Task details: Among the lines below, take the one holding "The height and width of the screenshot is (494, 1080).", the one holding "You are a computer-use", and all lines between them. Set them down exactly.
*** Begin section ***
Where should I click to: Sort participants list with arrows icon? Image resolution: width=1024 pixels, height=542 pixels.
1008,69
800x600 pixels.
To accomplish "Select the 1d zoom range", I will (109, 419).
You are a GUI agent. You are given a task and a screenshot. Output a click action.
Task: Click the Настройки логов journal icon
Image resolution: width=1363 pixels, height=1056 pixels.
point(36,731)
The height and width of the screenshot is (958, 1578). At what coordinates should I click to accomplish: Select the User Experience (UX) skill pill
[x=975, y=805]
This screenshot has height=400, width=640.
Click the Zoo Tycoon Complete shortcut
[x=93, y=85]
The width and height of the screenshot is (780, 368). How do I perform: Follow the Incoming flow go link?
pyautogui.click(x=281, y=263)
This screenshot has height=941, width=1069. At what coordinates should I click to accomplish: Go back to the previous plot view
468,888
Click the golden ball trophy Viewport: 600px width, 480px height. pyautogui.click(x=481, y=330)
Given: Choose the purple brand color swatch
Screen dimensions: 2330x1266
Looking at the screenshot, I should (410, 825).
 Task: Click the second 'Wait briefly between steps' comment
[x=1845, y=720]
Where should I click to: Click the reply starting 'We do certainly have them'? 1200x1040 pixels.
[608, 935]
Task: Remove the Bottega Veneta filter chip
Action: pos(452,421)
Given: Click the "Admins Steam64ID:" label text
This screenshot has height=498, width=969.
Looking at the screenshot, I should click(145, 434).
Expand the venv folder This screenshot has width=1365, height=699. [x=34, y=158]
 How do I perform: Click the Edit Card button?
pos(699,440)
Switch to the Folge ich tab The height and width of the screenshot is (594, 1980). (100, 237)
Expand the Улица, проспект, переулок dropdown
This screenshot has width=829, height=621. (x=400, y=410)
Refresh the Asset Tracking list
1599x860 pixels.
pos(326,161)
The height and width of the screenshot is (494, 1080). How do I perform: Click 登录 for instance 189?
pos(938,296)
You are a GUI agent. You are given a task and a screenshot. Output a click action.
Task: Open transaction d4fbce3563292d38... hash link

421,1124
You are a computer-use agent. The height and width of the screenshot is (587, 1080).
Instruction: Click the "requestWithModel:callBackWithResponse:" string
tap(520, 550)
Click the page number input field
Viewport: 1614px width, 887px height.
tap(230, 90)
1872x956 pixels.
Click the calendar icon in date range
*** End section ***
Answer to the problem:
The height and width of the screenshot is (494, 1080). How do I perform: Click 登录 for instance 189?
pos(938,296)
You are a GUI agent. You are given a task and a screenshot. Output a click action.
Task: Open transaction d4fbce3563292d38... hash link

421,1124
You are a computer-use agent. The height and width of the screenshot is (587, 1080).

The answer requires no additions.